Susan Sommer of Lambda Legal, a gay rights group, said no one is trying to stop students from forming groups around their beliefs. But she said the Supreme Court ruling has now clarified that public colleges don’t have to support groups that discriminate.
If such groups see it as a repudiation of what they believe, “that is something they have to live with,” Sommer said.
The 5-4 court ruling backed a policy at California’s Hastings College of the Law that denied the Christian Legal Society’s attempts to win official recognition — including funding and other assistance — because the group violated the school’s nondiscrimination policies by not admitting gays.
The decision dealt strictly with the constitutionality of so-called all comers policies, which require every student group to keep membership and leadership open to any person who wants to join.
True all comers policies are rare because they’re often impractical and can lead to absurd results, said Robert Shibley of the Foundation for Individual Rights in Education, which monitors free speech issues on campuses and has criticized Vanderbilt.
For instance, such policies stop a campus Christian group from ousting its president if he converts to Islam, Shibley said.
They also raise the prospect of mischief: in theory, the College Republicans could join the College Democrats en masse, take over the leadership and disband the group, he said.

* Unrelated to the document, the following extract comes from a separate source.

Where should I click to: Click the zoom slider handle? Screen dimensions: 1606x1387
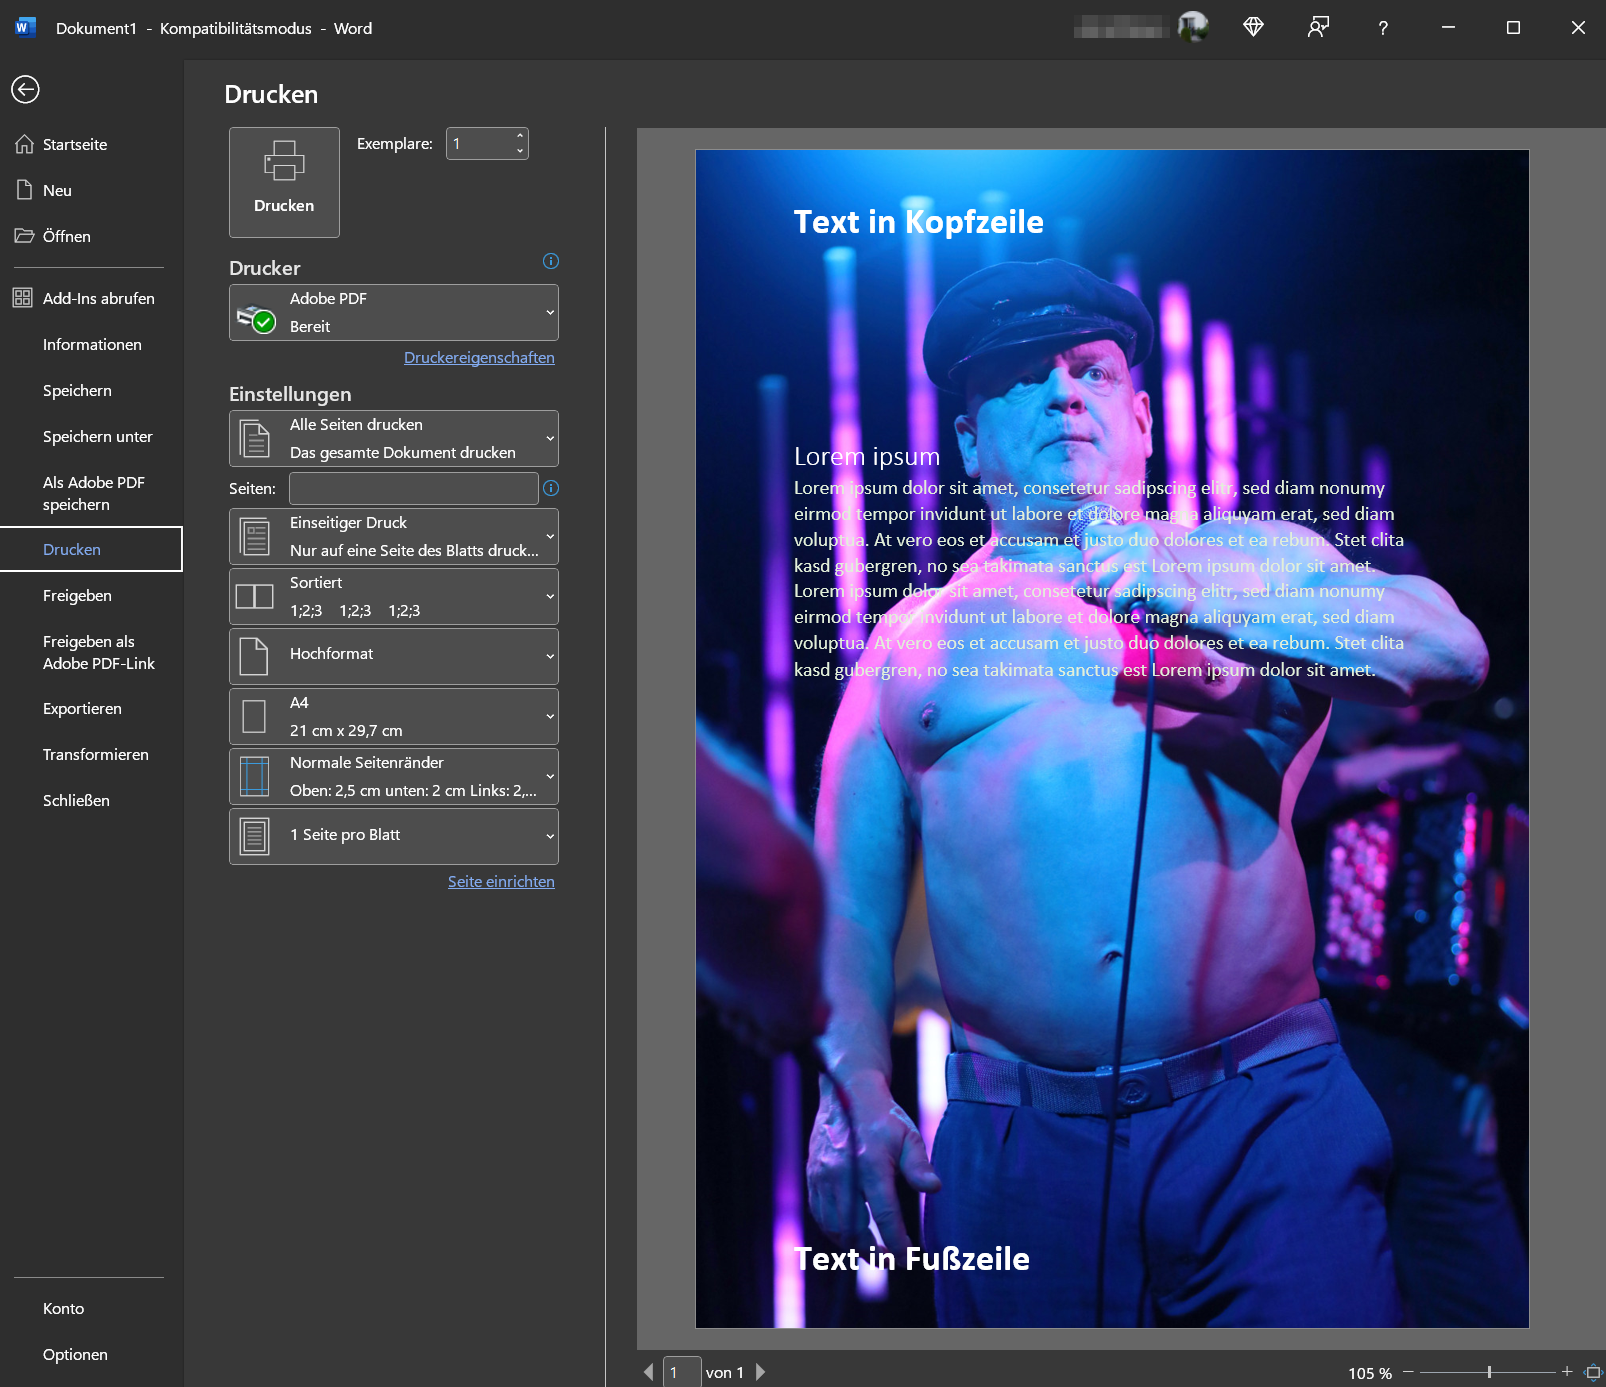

Sommer said such things never happen, and all comers policies are straightforward and just.
“The position of the university is, ‘We really don’t need to know the basis of your desire to exclude people, we have a policy that simply says you can’t exclude people,” she said.
The Supreme Court decision applies at public colleges, but the decision has had a broader influence.
In the past 18 months, at least 41 public and private schools have reviewed the practices of Christian ministries whose policies require their leaders to have the same faith, according to the Christian campus group InterVarsity.
Vanderbilt began reviewing the policies of student groups in 2010, after a gay student complained that he was dismissed from a Christian fraternity. At a campus meeting last month, a Vanderbilt official noted the Supreme Court had upheld the constitutionality of all comers policies, like the one Vanderbilt was trying to enforce.
Provost Richard McCarty said the school’s policy evenly affects all groups, and he’s convinced it will benefit those groups by opening up leadership to new voices.
He compared groups that discriminate against gays to integration opponents because both have used the Bible to justify discrimination.
“I think that those are two of the great challenges that our society has been facing and I believe that our nondiscrimination policy places us on the correct side of both issues,” he said.
Christians find comparisons to segregationists odious. They say the belief that homosexuality is sinful is widely held, and Christian groups have a right to require their leaders to behave in ways consistent with Biblical texts.
InterVarsity didn’t wish to comment in detail on discussions with colleges since the Supreme Court ruling.
But it said in a statement that after 70 years upholding “historic biblical standards” on campus, it was thankful many schools who recently took another look at its policies allowed it to remain on campus.
“We love the university and want to be a positive presence there,” the group said.